The Gainesville Super Regional trophy, which was handed to Kevin O’Sullivan soon after his Gators had handed FSU a pair of beatdowns to claim the Sunshine State Showdown.
Across the way, legendary FSU coach Mike Martin couldn’t do a thing, as he and his players watched in silence as the Gators swarmed the field to celebrate their ninth trip to the College World Series. The Gators danced, dog piled, sprayed each other with champagne, and even did a few Tomahawk Chops. It was a celebration that hasn’t been performed since 2012, when a veteran group of Gators swept NC State to book their eighth trip to the College World Series.
Booking their ninth trip was even easier, even for a much younger team.
After a 13-5 annihilation of the Noles yesterday in Game One, the Gators faced ever so slightly more resistance from FSU today. FSU starter Mike Compton pitched a perfect first inning, while Florida’s fielders gifted the Noles with two runs on some silly errors, including Schwarz dropping the throw from Dalton Guthrie in what would have been a close play at the plate. For a little while there, it looked like the tables had turned from yesterday, where FSU’s fielders were the ones displaying a flair for botcher seldom seen on a baseball diamond.
That was just a mirage, though.
The Gators promptly responded with three runs of their own in the second, three more in the third, and two more in the fourth. And before the Noles could blink, their 2-0 lead was gone, and replaced by an 8-2 deficit that they had no shot of crawling out of. That eventually turned into an 11-4 loss for the Seminoles.
They can thank Schwarz for that. He had a rough start to the day, dropping a third strike (one that the umpire missed due to impromptu nap time) and the aforementioned throw home from Guthrie. But he taught the world a valuable lesson: any mistake he makes in the field can be overcome with one swing of his bat.

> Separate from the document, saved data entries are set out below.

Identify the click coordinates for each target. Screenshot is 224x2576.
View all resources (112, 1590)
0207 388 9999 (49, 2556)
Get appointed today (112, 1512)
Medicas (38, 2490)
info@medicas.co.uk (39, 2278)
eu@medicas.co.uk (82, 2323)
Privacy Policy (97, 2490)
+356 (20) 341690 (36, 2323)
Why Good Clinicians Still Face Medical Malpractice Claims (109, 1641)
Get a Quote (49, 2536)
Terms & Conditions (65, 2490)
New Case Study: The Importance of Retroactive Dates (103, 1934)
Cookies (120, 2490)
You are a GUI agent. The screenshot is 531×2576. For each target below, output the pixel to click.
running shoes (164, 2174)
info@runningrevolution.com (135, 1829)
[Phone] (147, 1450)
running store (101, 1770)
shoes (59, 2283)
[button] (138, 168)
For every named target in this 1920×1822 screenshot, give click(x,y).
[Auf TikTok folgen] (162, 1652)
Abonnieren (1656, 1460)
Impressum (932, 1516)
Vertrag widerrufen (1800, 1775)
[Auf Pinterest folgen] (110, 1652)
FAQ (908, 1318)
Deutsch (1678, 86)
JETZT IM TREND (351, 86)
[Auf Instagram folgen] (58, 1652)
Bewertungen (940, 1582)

GET OUTTA HERE!!! JJ Schwarz ties the game with a BOMB https://t.co/YgRbvzkBaQ
— InAllKindsOfWeather.com (@AllKindsWeather) June 6, 2015
Peter Alonso then reached on yet another error by FSU, Jeremy Vasquez singled him to third and Guthrie followed that up with a sacrifice fly. An inning later, Richie Martin homered, Schwarz walked, Alonso tripled him home, and Vasquez singled Alonso home. The fifth inning was more of the same. Guthrie got hit by a pitch, and was promptly scored on a home run by Harrison Bader. It happened just the way I’m writing about it; no big deal.
Here’s the funny thing about the win: Florida didn’t even play that well. Not only did Florida make a few dumb mistakes in the field, Puk didn’t pitch as well as he could, either. He was missing his spots more than he usually did (though the umpire’s ridiculously erratic strike zone probably didn’t help) and gave up a towering two run homer in the fourth. Of course, that turned out to be irrelevant, because Florida was way up at that point (9-2 to be exact, and the homer made it 9-4), but it’s a footnote to Florida’s complete and utter dominance of FSU. Think about that, UF’s second best pitcher didn’t have his stuff, and Florida still won by seven runs.
Insert any FSU jokes you want here- I’ve been taunting the Seminole Nation ruthlessly on twitter since the game’s conclusion, and will continue to do so throughout the night- but that shouldn’t be the main focus. Celebrate and gloat tonight, but when you wake up tomorrow, turn your focus to the big picture- this Gator team has a chance to win a national championship, something that’s never been done before in the 100+ year history of the Gator baseball program.
This team may be young, and they may be a year away from hitting their potential. But guess what? The championship trophy is given out to the team that wins the College World Series. And thanks to a tremendous performance by this group of Gators, however young they may be, this team will be in the College World Series. Previous Gator teams have come oh so close to lifting that trophy on several occasions, and got as far as the national championship series in 2005 and then again in 2011, but got turned back each time (once by Texas, once by South Carolina).
It’s time to finally bring one of those trophies home, and erase all those years of frustration.